The MoSDeF software suite comprises several libraries, namely `mbuild`, `foyer`, and `gmso`, each targets a different component of system initialization. Specifically, `mbuild` library can be used to systematically construct any molecular systems, either atomistic or coarse-grained, while `foyer` can be used to atom-type (assign type and parameters) to all particles, bonds, angles, and dihedrals in the created system. The `gmso` library, which is still under development, will be the main data structure that can be used to store all the information of the system, including the details of the system (particles and their positions) and parameters of all the atom types, bond types, angle types, and dihedral types. 

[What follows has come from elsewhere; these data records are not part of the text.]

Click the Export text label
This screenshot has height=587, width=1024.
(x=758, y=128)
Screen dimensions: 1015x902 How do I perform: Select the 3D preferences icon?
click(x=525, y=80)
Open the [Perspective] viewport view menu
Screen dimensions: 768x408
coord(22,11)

By creating tools that allow user to easily put together complicated system and automating "trivial" but rather tedius steps (such as writing out to simulation engine specific molecular files), MoSDeF allows user to focus on system design, be able to build more (quantity-wise) and complicated systems. This does not increase the capability of molecular research, especially screening studies, where research iterate over a wide variable space (so many of unqiue systems).

## mBuild

`mBuild`, a Python library within the MoSDeF software suite, is a general purpose tool for constructing molecular system in a scriptable manner. Unlike other existing tools in the community, which only focus on specific type of molecular system (bilayer, monlayer), and employ GUIs, which may hamper reproducibility and could not be used for fully automated workflows, `mbuild` allows user to hiearachically construct complex system from smaller, interchangable pieces that can be connected through the use of generative, or procedural, modeling.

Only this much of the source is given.